Go through the entries, filter for the word "computer", and copy every line that has it.

++++

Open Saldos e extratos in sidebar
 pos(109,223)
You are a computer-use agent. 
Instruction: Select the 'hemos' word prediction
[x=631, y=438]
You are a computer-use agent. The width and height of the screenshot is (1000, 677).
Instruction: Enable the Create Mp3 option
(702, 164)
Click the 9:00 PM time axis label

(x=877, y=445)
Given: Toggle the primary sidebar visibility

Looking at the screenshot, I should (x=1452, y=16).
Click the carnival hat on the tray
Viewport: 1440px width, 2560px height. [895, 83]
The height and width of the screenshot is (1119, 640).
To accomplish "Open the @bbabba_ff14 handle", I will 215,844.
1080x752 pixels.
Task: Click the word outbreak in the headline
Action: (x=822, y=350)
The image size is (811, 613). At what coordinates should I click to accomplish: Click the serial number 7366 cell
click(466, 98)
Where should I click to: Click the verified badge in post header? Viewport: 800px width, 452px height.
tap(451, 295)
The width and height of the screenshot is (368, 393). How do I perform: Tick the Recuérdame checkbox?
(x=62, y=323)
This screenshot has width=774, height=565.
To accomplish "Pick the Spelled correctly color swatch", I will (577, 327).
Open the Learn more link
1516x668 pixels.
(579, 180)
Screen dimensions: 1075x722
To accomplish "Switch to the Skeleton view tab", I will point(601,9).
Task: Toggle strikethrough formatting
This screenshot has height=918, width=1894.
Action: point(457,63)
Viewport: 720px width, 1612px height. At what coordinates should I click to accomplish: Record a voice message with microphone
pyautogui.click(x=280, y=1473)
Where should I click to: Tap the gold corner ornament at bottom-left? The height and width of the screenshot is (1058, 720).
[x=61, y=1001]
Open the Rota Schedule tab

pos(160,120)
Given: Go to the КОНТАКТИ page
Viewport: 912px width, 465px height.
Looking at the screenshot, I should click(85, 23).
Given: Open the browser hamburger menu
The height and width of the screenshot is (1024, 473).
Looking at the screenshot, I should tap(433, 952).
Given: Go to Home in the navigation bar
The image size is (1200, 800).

++++

- _ANSWER TO THIS PROBLEM_
You are a computer-use agent. 
You are a computer-use agent. The width and height of the screenshot is (1000, 677).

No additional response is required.